Once out of hospital — how he managed that, nobody has the faintest notion — Jaun Elia once again ties himself up with composing poetry. At dusk he rises like the morning sun, hands trembling, body shaking, as if struck by some inexplicable fear, grips his pen rather feebly and begins criss-crossing a copy that he’s made one of his pupils buy from a local stationary.
When the evening leaves him completely alone and the night begins to fall, a variety of men and women come to see him. These men and women, somehow, couldn’t make it to the CCU of that private hospital where he lay like a semi-edible vegetable. But he obliges them all, in equal manner. Especially girls.
When all of them leave, one by one, after enriching themselves with the nitty gritty of poetry and the tidbits of Arabic, Persian and Hebrew history, he pleads with one young poet to stay with him for a little long, and waits for everyone else to depart. As if confiding in that young poet, he gives air to a pent up wish. “Meri aik aur shadi kera de, kisi 25 saal ki larki se ... 18 ki bhi chaley gi.” The young poet looks at him rather vacuously and makes a hollow promise: “Ji bhai Jaun, kara doon ga.” Jaun looks into his eyes and gets the hint, and recites a taza ghazal.
The young poet decides to leave after showering praise on the great poet. Just as he bids farewell, Jaun says: “Ahd-i-rafaqat theek hai lekin mujh ko aisa lagta hai/Tum to merey saath raho gay main tanha rah jaon ga.”
Jaun is now alone, yet again. He is trying to come up with another ghazal. But he shuns the thought. He wants to compose a nazm a la N.M. Rashid. He believes he has churned out much better stuff than Rashid, but doesn’t have anyone to market it. He hates this word ‘market’. And can’t do anything about it. So Jaun composes a short nazm.

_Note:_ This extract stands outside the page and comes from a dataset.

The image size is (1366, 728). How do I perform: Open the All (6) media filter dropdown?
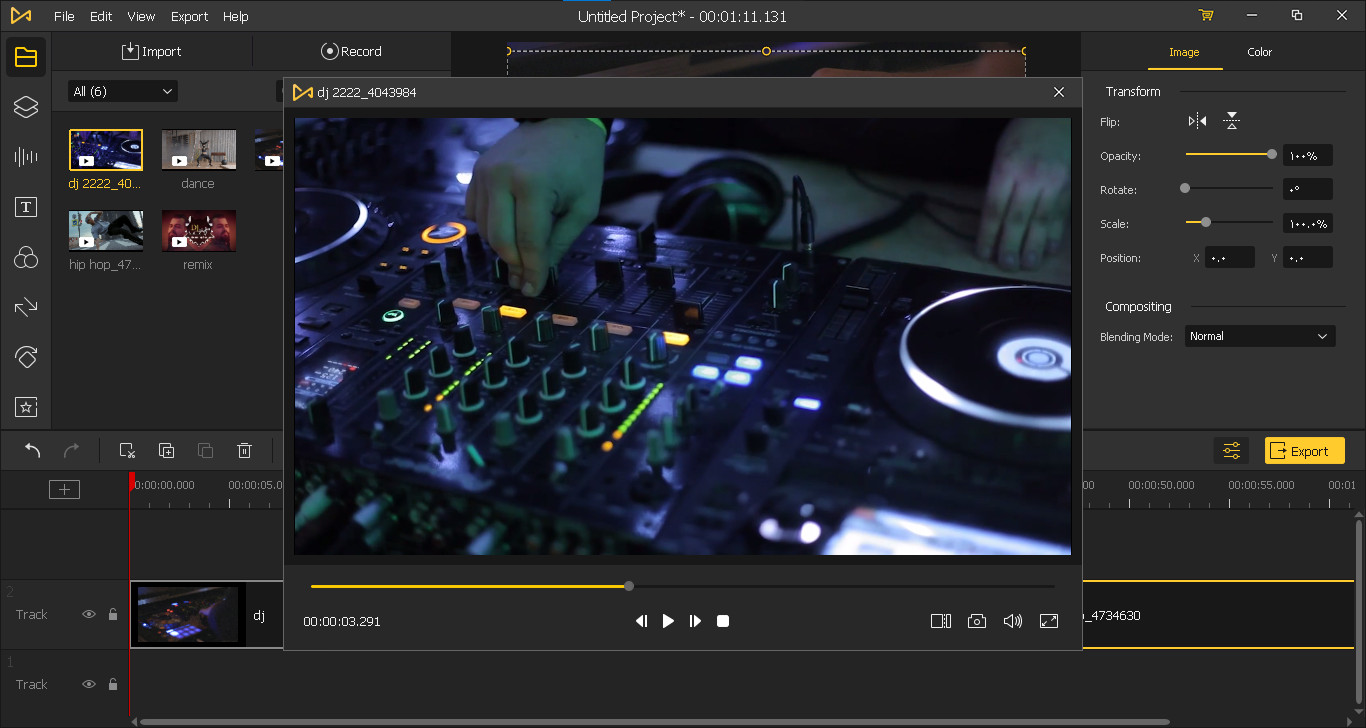120,90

The next day, he gathers his countless ghazals and nazms and when the visitors come and pay a visit to him, he gives one of them, or perhaps two of them, or perhaps more, to ‘fair’ his stuff in order to make it more legible. They take the master’s verses with them.

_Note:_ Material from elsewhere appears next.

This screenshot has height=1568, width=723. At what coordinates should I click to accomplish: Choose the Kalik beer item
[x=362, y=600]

Jaun is increasingly finding it difficult to breathe. When he was a young child, he loved hearing stories about people dying of tuberculosis. Hence, he is very fond of John Keats. He thinks tuberculosis is an eerily romantic disease. But his ailment is of a different kind. No one knows why Jaun struggles while breathing. Ostensibly, his mind is as alert as ever. His heart is as playful as ever. And his poetry is as poignant, as awe-inspiring as ever.

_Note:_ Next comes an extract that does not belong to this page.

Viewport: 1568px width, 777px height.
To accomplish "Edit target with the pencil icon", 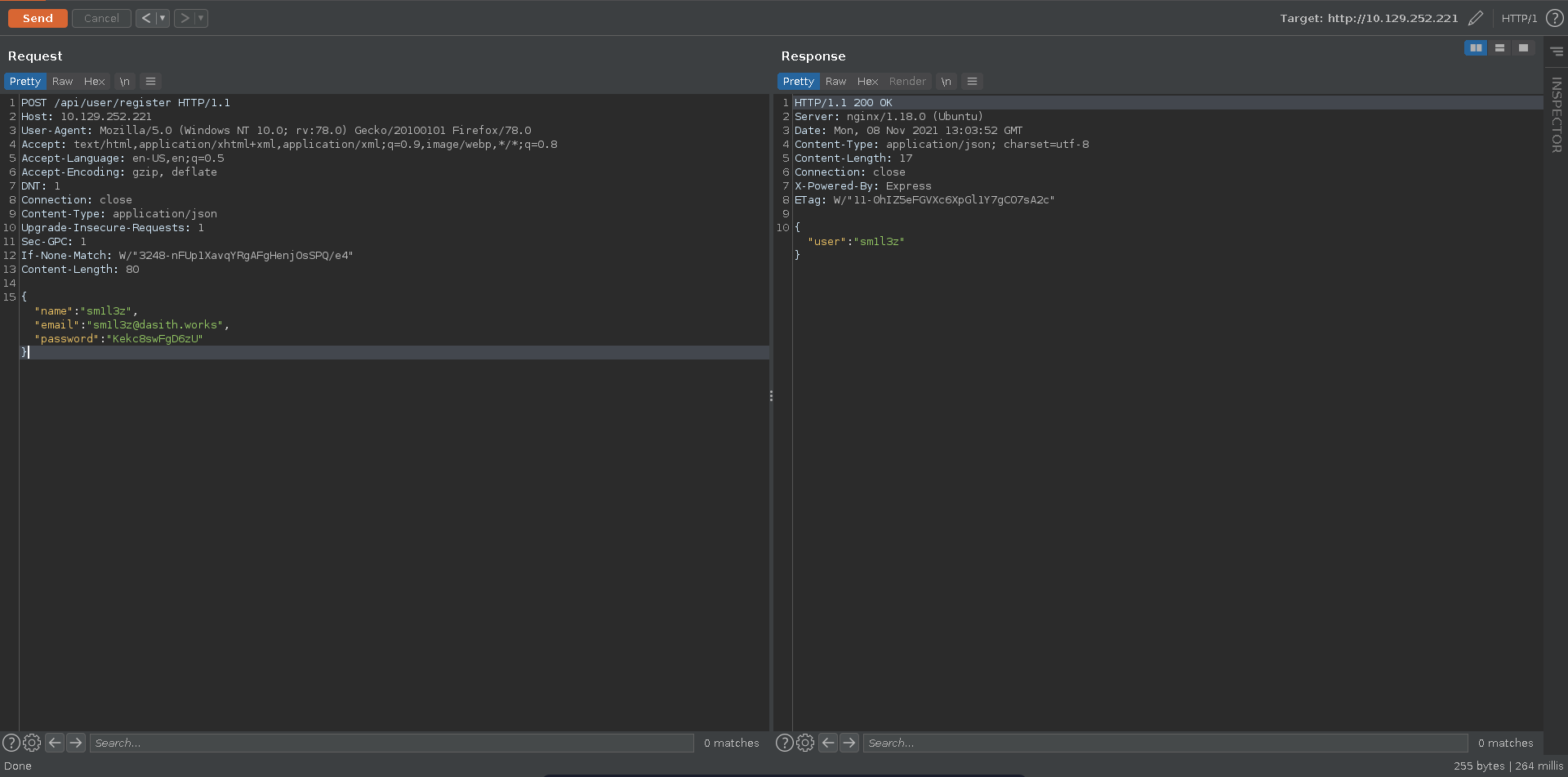I will [x=1475, y=18].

It’s Nov 8, 2002. Jaun is still at it — doodling, scribbling, composing verse. Words that he has breathed in and breathed out all his life. It’s been six months since he was admitted to the CCU of a private hospital. For some strange reason, he got off his takht quite early today. He is looking for the ghazals and nazms that he has composed in the span of a decade. He can’t find them. Then he recalls that some of his disciples had taken the original manuscript so that it could be made legible. He seems to be in a hurry. He is writing verse, or trying to, at a brisk clip. His hands are trembling. His body is shaking. And his pen seems to have run out of ink.